#### [What you need to do]
For the material below, output exactly the span from the line with "You are a computer-use agent. The" to the line with "Go to Trang", including both, and nothing besides.

#### [Task inputs]

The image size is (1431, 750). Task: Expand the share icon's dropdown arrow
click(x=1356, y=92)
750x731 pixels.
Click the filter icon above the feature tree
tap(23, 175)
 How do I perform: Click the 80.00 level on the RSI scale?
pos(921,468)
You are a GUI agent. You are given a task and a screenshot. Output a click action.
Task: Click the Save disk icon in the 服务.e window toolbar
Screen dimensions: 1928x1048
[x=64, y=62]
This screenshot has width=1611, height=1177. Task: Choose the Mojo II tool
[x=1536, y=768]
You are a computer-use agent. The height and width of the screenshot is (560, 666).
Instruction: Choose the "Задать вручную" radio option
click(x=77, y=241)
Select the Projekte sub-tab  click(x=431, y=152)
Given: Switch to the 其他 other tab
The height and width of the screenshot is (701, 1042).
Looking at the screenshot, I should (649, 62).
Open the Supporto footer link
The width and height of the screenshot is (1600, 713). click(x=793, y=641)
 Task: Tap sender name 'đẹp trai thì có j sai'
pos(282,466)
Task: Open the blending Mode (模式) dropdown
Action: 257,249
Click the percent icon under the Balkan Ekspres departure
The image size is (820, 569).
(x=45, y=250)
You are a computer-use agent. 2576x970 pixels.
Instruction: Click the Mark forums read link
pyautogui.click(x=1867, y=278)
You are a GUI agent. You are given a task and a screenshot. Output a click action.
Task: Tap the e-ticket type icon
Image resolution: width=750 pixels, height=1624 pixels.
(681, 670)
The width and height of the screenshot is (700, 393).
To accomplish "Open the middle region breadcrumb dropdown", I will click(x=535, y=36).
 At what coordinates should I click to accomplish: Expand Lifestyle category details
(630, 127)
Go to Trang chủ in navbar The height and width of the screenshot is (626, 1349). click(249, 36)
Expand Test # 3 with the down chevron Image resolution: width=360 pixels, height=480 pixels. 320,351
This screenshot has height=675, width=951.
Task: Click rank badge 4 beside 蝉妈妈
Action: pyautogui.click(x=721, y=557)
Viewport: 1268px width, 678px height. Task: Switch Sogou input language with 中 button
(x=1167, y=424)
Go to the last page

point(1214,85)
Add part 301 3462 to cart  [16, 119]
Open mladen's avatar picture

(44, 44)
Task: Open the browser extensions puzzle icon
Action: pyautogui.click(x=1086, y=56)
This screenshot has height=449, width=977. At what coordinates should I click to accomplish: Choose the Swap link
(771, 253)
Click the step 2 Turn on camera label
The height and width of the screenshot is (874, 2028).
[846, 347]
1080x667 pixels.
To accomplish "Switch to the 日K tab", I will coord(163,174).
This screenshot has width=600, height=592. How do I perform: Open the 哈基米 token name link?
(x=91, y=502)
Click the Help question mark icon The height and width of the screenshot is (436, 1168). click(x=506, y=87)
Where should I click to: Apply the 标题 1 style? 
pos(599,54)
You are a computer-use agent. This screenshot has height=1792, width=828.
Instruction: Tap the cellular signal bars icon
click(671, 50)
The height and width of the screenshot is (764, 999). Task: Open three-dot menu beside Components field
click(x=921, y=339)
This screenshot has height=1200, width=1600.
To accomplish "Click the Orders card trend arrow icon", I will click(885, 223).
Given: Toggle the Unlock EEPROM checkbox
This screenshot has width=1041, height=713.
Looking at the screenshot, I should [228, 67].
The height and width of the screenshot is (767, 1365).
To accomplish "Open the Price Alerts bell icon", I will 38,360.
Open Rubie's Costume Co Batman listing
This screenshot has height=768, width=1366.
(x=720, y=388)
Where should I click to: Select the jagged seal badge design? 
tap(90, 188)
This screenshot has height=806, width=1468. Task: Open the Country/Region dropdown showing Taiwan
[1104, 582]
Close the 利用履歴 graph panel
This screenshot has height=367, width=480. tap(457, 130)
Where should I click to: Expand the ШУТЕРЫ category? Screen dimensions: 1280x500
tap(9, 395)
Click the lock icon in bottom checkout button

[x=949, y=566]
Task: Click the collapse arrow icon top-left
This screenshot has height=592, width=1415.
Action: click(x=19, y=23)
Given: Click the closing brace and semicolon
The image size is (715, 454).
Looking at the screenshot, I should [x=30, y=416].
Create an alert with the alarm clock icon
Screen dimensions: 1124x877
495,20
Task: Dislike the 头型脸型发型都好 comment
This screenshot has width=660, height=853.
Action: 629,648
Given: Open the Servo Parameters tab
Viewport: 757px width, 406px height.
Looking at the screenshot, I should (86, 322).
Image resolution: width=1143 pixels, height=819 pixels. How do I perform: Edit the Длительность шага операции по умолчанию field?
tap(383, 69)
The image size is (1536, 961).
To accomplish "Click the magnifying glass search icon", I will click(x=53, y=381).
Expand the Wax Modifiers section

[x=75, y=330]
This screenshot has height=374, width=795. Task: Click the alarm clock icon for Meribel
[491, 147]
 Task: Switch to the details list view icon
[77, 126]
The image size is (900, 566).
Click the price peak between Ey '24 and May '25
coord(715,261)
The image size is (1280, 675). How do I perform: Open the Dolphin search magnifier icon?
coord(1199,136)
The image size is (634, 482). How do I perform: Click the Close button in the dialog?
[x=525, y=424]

#### [Written response]
You are a computer-use agent. The height and width of the screenshot is (560, 666).
Instruction: Choose the "Задать вручную" radio option
click(x=77, y=241)
Select the Projekte sub-tab  click(x=431, y=152)
Given: Switch to the 其他 other tab
The height and width of the screenshot is (701, 1042).
Looking at the screenshot, I should (649, 62).
Open the Supporto footer link
The width and height of the screenshot is (1600, 713). click(x=793, y=641)
 Task: Tap sender name 'đẹp trai thì có j sai'
pos(282,466)
Task: Open the blending Mode (模式) dropdown
Action: 257,249
Click the percent icon under the Balkan Ekspres departure
The image size is (820, 569).
(x=45, y=250)
You are a computer-use agent. 2576x970 pixels.
Instruction: Click the Mark forums read link
pyautogui.click(x=1867, y=278)
You are a GUI agent. You are given a task and a screenshot. Output a click action.
Task: Tap the e-ticket type icon
Image resolution: width=750 pixels, height=1624 pixels.
(681, 670)
The width and height of the screenshot is (700, 393).
To accomplish "Open the middle region breadcrumb dropdown", I will click(x=535, y=36).
 At what coordinates should I click to accomplish: Expand Lifestyle category details
(630, 127)
Go to Trang chủ in navbar The height and width of the screenshot is (626, 1349). click(249, 36)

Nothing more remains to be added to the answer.